Tolerance and Trouble Brewing
There is a difference between the US political left and right in the area of tolerance of ideas.
In general, the right argues vehemently against the left’s ideas, but does not advocate blocking them. For example, while many conservatives are looking forward to the New York Times’s business failure, and take a certain grim delight in the poor performance of far left media such as MSNBC with the American public, we don’t want them shut down just for saying what they say.
Suppressing the opposition
On the left, this issue is seen very differently as a general thing. The left spends millions of dollars, and millions of phone calls, letters and emails, trying to get spokespeople for the right shut down. I’ve been a subscriber to one of those efforts, “Media Matters for America,” for most of a decade, and I have noted that they are quick to resort to false information to advance their narrative. The Soros-funded operation makes no secret that they want Fox News, Rush Limbaugh, Glenn Beck and others off the air forever. And to eliminate even blogs like mine, one of the goals of the Fairness Doctrine.
We heard something of this from John Kerry in the past few days, when he challenged the news media (largely leftist already) to block ideas from the political right. Similarly, far-left economist Paul Krugman is calling for conservative views to be censored from news reports. Krugman’s take is that the idea of compromise is itself an evil: “No, the cult that I see as reflecting a true moral failure is the cult of balance, of centrism.”
If you were to ask a typical American which political party or ideology identifies with the idea of “tolerance,” most would answer “the Democrats” or “liberals” or “progressives” — and yet, these notions of eliminating opposition don’t seem to jive with this. Nor do several other aspects of the left’s behavior in the US:
- While many on the right oppose gay marriage, the left will attack and destroy the careers and livelihood of gays that don’t agree with them politically.
- The left has become the home of racist jokes in the US, placing stereotypical anti-minority humor and slurs in the media if the targets are minorities that don’t agree with the left politically.
- Women are the targets of continuous sexist attacks by the left if they aren’t following leftist ideology.
- Religious people are under siege by the left, unless they are leftists/Muslims of course.
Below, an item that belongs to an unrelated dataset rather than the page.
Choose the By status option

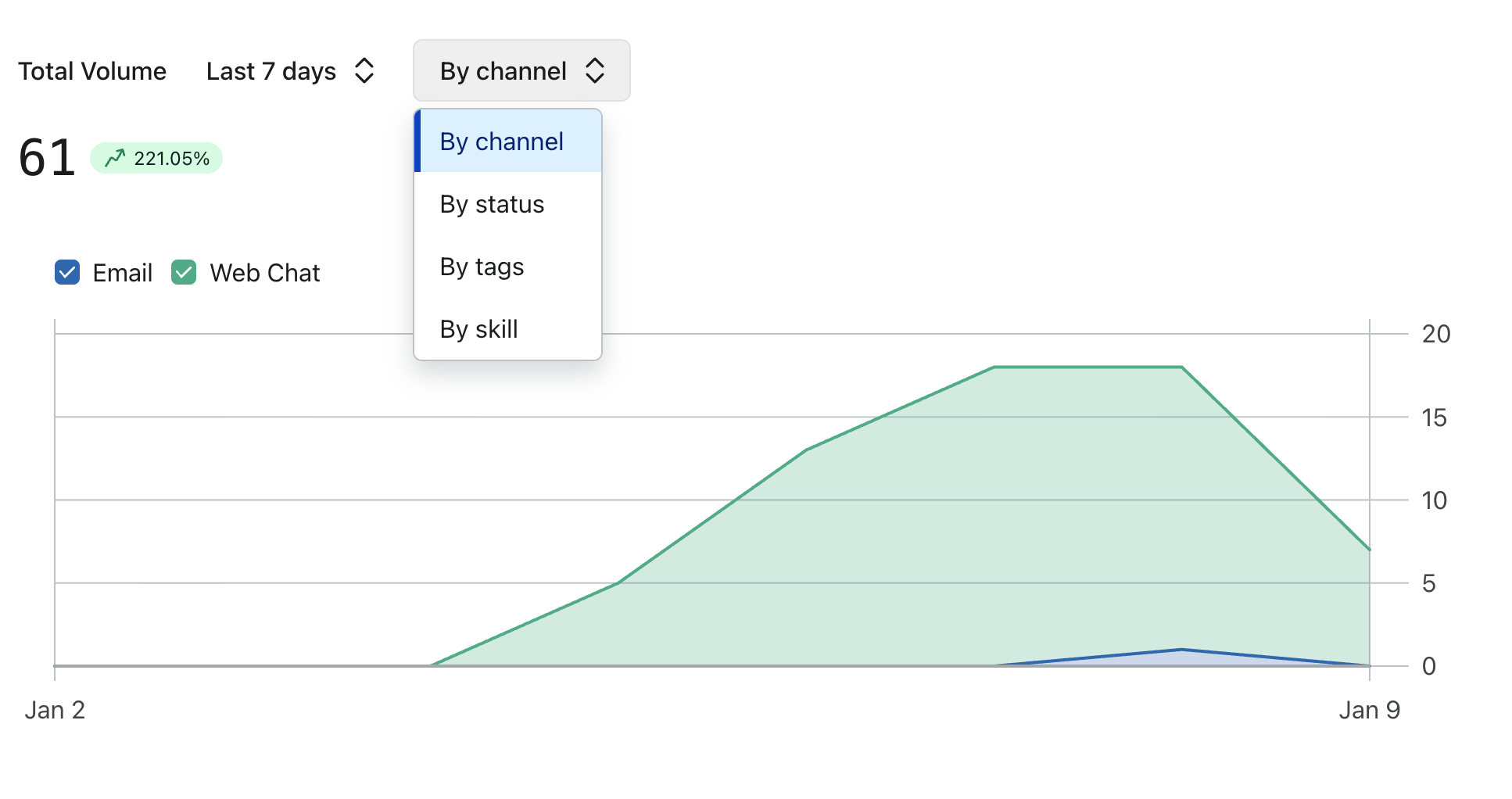tap(492, 204)
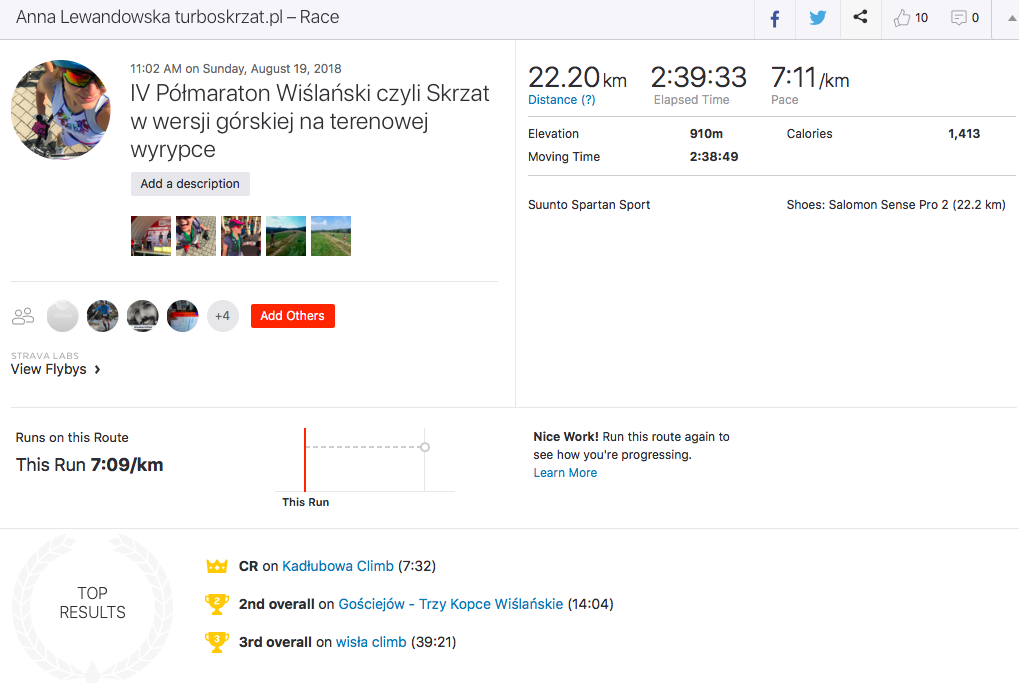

- And the very rare conservatives invited to speak on campus (that ratio is about 15:1 against) are regularly attacked by leftist mobs, who cannot stand that ideas they disagree with might be heard.
So how is it that the people that have branded themselves as “tolerant” behave this way? How is it that the woman involved in the harassment of Glenn Beck and his wife at a theater would write “We live our lives intolerant only of those who don’t tolerate.”
Doesn’t that sort of doublethink give them pause? No. And that’s been true for about half a century.
Academic Freedom is History
Understanding the history here provides clues to this attitude. For decades now, universities have striven to eliminate conservatives in academia; the ratio now in many disciplines is on the order of 30 to 1 in favor of liberals. This despite a tradition, going back over more than a century, of explicit bylaws requiring that education be taught, and knowledge pursued, independently of politics. For example, here is Rule APM 0-10 of the University of California, adopted in 1934 and quoted in part:
The function of the university is to seek and to transmit knowledge and to train students in the processes whereby truth is to be made known. To convert, or to make converts, is alien and hostile to this dispassionate duty. Where it becomes necessary in performing this function of a university, to consider political, social, or sectarian movements, they are dissected and examined, not taught, and the conclusion left, with no tipping of the scales, to the logic of the facts…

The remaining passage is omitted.